C3: The Bilingual Benchmark Revolutionizing Complex Spoken Dialogue Evaluation

Challenges in Spoken Dialogue Modeling

Spoken Dialogue Models (SDMs) are crucial for enabling natural and seamless voice interactions between humans and AI systems. Unlike text-based Large Language Models, SDMs face unique challenges due to the complexity of spoken language, including phonological ambiguity, semantic ambiguity, omissions, coreferences, and multi-turn interactions. These complexities are particularly pronounced in tonal languages like Chinese, where intonation can drastically change meaning.

Introducing the C3 Benchmark

The new C3 benchmark dataset addresses these challenges by providing a bilingual evaluation framework across English and Chinese. It includes 1,079 instances spanning five critical phenomena: phonological ambiguity, semantic ambiguity, omission, coreference, and multi-turn interaction.
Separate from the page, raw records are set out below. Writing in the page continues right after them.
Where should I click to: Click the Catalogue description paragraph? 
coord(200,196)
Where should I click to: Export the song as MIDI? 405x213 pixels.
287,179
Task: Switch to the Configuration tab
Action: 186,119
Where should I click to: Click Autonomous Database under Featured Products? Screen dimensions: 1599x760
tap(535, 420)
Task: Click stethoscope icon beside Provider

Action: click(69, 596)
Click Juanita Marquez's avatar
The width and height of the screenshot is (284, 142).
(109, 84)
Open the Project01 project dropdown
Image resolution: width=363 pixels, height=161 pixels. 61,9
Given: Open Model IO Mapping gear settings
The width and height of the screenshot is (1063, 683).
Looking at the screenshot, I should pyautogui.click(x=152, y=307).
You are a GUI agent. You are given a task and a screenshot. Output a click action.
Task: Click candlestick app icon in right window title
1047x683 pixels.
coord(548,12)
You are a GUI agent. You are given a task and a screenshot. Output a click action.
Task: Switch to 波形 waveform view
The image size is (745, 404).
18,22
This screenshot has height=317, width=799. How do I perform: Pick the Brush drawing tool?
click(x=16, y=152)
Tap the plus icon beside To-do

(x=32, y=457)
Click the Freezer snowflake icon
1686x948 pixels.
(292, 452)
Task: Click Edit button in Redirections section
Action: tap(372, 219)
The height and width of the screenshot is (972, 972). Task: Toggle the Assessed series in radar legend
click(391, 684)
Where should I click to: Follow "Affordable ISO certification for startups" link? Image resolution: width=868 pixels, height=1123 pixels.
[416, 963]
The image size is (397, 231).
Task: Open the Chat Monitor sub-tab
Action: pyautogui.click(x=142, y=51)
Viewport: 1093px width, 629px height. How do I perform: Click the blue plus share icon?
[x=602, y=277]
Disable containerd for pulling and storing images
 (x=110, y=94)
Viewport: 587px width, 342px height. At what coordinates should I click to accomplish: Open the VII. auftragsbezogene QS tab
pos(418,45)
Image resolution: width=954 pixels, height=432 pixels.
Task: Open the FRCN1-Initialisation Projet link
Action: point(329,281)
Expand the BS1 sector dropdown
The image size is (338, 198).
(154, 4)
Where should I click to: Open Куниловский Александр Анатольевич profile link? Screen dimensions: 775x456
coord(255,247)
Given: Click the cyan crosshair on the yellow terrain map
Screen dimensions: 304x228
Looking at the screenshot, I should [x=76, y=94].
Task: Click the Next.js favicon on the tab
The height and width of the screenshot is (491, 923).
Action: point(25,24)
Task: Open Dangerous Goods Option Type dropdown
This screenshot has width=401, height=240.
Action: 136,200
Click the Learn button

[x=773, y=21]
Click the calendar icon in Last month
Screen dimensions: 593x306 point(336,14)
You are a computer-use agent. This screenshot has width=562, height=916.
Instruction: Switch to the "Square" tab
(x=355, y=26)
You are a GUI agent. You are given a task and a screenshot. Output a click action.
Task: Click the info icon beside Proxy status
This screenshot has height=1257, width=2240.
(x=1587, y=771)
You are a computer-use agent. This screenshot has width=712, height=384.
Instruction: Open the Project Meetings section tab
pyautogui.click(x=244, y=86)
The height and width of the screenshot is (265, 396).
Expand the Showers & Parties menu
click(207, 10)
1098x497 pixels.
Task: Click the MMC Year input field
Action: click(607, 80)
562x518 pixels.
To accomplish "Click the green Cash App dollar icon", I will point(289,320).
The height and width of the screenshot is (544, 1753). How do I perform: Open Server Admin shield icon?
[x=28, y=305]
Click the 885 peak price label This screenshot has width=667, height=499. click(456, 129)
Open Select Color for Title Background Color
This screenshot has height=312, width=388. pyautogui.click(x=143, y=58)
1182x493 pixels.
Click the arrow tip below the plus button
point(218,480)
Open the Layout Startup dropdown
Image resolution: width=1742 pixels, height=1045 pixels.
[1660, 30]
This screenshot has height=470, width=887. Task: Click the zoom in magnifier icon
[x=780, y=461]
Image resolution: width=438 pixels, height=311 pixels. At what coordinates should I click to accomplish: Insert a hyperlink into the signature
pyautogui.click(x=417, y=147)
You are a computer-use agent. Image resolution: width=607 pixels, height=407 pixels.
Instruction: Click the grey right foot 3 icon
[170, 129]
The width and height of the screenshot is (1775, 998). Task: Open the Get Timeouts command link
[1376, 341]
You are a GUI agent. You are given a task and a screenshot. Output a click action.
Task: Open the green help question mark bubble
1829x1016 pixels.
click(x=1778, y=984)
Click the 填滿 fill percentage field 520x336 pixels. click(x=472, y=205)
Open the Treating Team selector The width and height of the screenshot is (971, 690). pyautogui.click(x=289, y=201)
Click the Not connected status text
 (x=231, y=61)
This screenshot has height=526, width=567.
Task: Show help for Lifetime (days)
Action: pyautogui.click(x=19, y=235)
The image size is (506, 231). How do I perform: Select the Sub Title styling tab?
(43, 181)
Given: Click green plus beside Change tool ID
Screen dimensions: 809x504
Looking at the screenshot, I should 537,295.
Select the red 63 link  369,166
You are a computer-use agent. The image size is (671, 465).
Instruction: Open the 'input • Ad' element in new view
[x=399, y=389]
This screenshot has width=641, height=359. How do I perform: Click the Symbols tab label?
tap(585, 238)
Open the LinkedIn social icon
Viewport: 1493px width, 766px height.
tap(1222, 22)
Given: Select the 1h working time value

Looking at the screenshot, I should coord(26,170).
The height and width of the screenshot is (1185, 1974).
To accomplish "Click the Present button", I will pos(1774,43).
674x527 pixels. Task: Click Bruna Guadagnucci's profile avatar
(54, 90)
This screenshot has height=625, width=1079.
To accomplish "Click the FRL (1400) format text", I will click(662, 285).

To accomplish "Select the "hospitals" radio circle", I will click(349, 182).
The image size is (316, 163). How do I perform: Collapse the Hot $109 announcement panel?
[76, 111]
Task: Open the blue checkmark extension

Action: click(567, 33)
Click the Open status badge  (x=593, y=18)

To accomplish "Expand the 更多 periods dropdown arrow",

The dataset features paired audio-text samples (1,586 pairs due to multi-turn dialogues) with rigorous manual quality controls, including regenerated or human-voiced audio to ensure clarity and consistent timbre.

Evaluation Methodology: Leveraging LLMs and Human Judgments

C3 employs an innovative evaluation method using large language models (LLMs) such as GPT-4o and DeepSeek-R1 as automatic judges. These models assess SDM responses with high correlation to human raters (Pearson and Spearman coefficients above 0.87). The evaluation covers transcription comparisons for most tasks, while human annotation is used for audio-specific phenomena like intonation. Task-specific metrics measure both detection and resolution accuracy for omission and coreference.

Benchmark Results and Insights

Testing six state-of-the-art SDMs revealed several insights:

Ambiguity (phonological and semantic) is more difficult for SDMs than context-dependent tasks.
Performance is generally better in English than in Chinese, highlighting language-specific challenges.
Different models excel in different areas; for example, Qwen2.5-Omni shows strength in multi-turn context tracking, whereas GPT-4o-Audio-Preview performs better at ambiguity resolution in English.
Detecting omissions and coreferences is easier than resolving them, indicating distinct challenges in understanding versus responding.

Impact on Future Research

C3 highlights the gap between current SDM capabilities and human-level performance, especially in handling complex conversational phenomena and language-specific features. By offering an open-source, bilingual, and comprehensive benchmark, C3 paves the way for future research to develop more sophisticated spoken dialogue systems that can better interpret and generate natural conversations in multiple languages.